This underscores the final, deepest issue: Kavanaugh’s apparent inability to recognize that the institutional integrity of the Supreme Court is bigger than justice for him as an individual. At the end of the day, like his fellow Republican partisans, Kavanaugh seems unable to see that his assassinated character, whether just or not, has disqualified him from the job; and that failure of recognition is itself disqualifying. This may seem like a Catch-22 for Kavanaugh himself, and it is. But the Court is bigger than the man, and everyone involved, if they care about the Court, should recognize this.

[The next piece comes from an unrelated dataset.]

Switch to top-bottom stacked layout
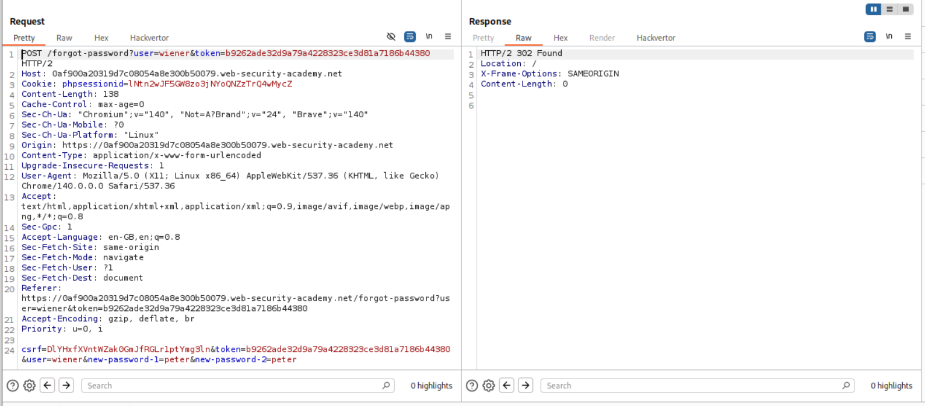The height and width of the screenshot is (406, 925). tap(889, 9)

Grassroot influence in our country has eroded for decades, and if we all don’t get more involved and demand aggressive reforms to the influence of money in politics (campaign finance, lobbying, corporate welfare, etc.), we may stop functioning as a democracy (or democratic republic, if you will) and effectively be an oligarchy. This Supreme Court spat shows how corrupt the GOP has become, damn the consequences to the country at large. The Republican Party has thoroughly politicized the Court, undermining any trust we might have had in its ability to rule fairly. Any contentious rulings can now be written off by a majority of the country as simple partisan bias, where at least before there was a veneer of neutrality we could build a foundation of trust on.

From Zack Beauchamp, in Vox, “The Supreme Court’s Legitimacy Crisis is here”:

The Supreme Court’s legitimacy depends on most Americans viewing it as above the partisan fray, an institution whose decisions are driven by legal reasoning, not by the justices’ partisan leanings. 

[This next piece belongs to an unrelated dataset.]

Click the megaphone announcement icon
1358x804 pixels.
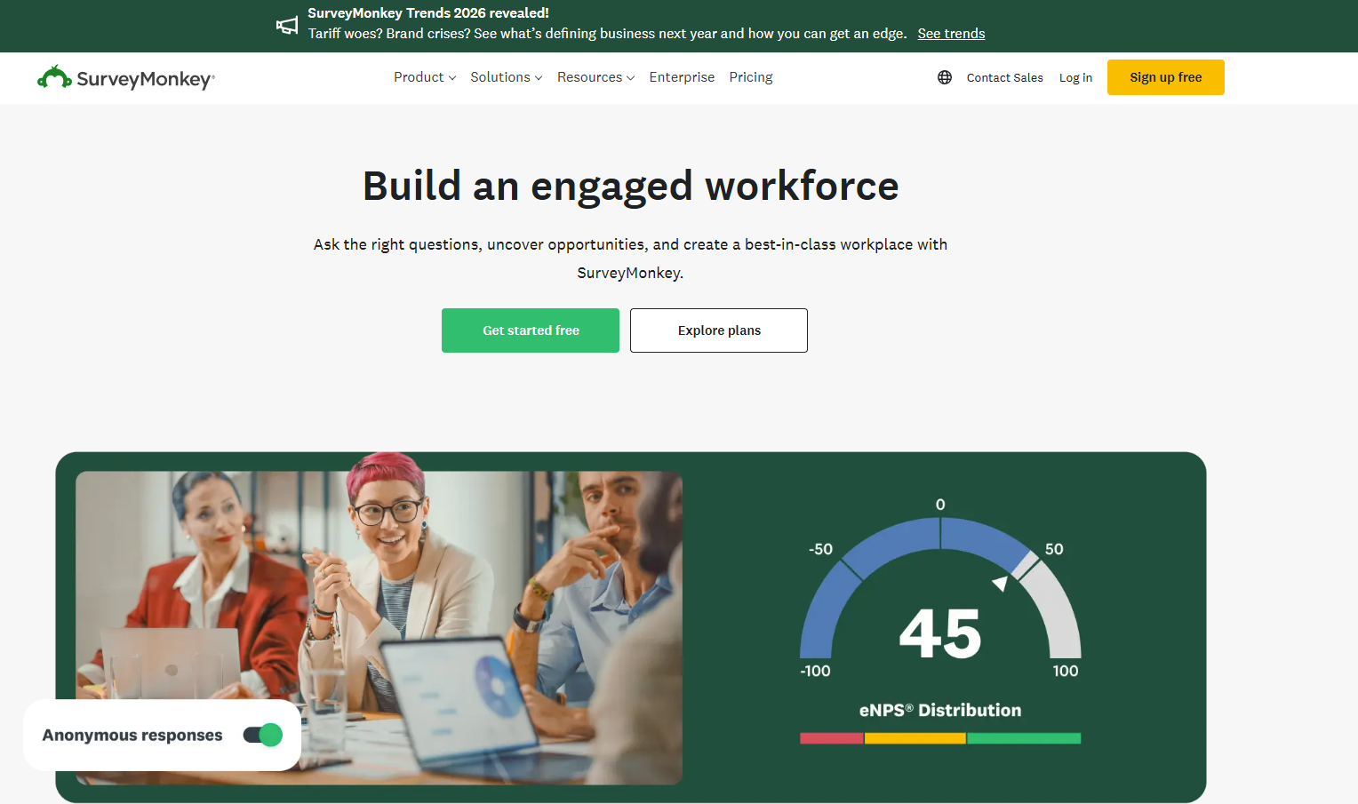click(286, 25)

In confirming Kavanaugh, with a razor-thin partisan majority no less, the Republican Senate may well end up eroding that public faith. Kavanaugh’s fiery and nakedly partisan testimony in front of the Senate Judiciary Committee during the September 27 hearing revealed a justice who was less an “impartial arbiter” of the law and more a partisan creature who would take his political grudges to the Supreme Court.

His performance was so alarming that the American Bar Association, which had given him its stamp of approval, on Friday announced that it was reopening its evaluation of Kavanaugh in light of his “temperament.” Retired Justice John Paul Stevens was also taken aback, saying Kavanaugh’s performance revealed a “potential bias” that could be a problem. And more than 2,400 law professors signed a letter expressing their view that Kavanaugh “did not display the impartiality and judicial temperament” to sit on the Court.

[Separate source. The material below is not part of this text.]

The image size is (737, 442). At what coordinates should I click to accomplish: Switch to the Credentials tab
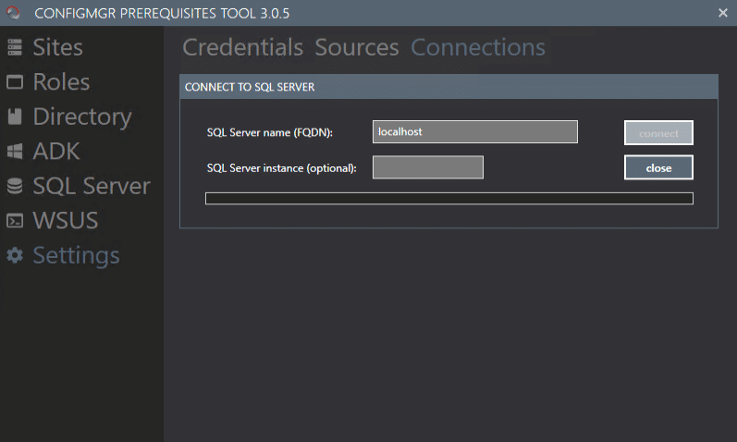pos(242,47)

Kavanaugh's confirmation could have been worse: we might never have known his history, or the extent of current GOP extremism

Henry Farrell, in a thread on Twitter, makes the case that Kavanaugh’s confirmation could have been worse: he might never have been exposed as a radical partisan hack who abuses his power for sex. And now we’ve seen how extreme the Republican Party has become. They could have withdrawn his nomination after Kavanaugh demonstrably lied multiple times under oath, and refused to even answer whether he’d support an investigation; then they could have proffered someone more professional and experienced. Instead, they’ve shown they’ll put party before country, literally just to “own the libs.” We now know, without a shadow of a doubt, that the national-level Republican Party has lost control of itself, and for the sake of the country must also lose control of at least the House in November. If people really want to “drain the swamp,” we need to start with the GOP in Congress.


2. The background: Supreme Court judgments have been undermining democracy in stealth mode. A series of judgments have chipped away at the ability to regulate money in politics, while stripping unions of their ability to politically represent the interests of their members.

3. The result has been an increasingly unbalanced political system, in which economic inequality and political inequality reinforce each other, slowly strangling democracy. However, these judgments have not been nearly as controversial as they ought to be.

4. The survey evidence is clear - people on the left do not see the court as conservative (political scientists disagree over whether this is because they don't understand what the court is doing, or they focus on salient cases that have liberal outcomes - e.g. marriage equality)

5. Kennedy's retirement and replacement by a Trump nominee means that the median justice on the left-right spectrum is going to be Roberts - a very substantial shift to the right. But liberals and people on the left mostly haven't paid attention.

6. This is reinforced by patterns in the legal academy. The Federalist Society combines many functions. It depicts itself as a "society of ideas," but also serves as a hiring network for conservative clerks, cheering section for crazy ideas and vetter of judicial nominees.

7. The Federalist Society's Leonard Leo has played a crucial role in both Gorsuch's and Kavanaugh's nomination. While Federalists quietly fret at Trump's uncouthness, they're willing to hold their noses given the gains at stake. See Amanda Hollis-Brusky: Washington Post: Breaking News, World, US, DC News & Analysis Breaking news and analysis on politics, business, world national news, entertainment more. In-depth DC, Virginia, Maryland news coverage including traffic, weather, crime, education, restaurant revie…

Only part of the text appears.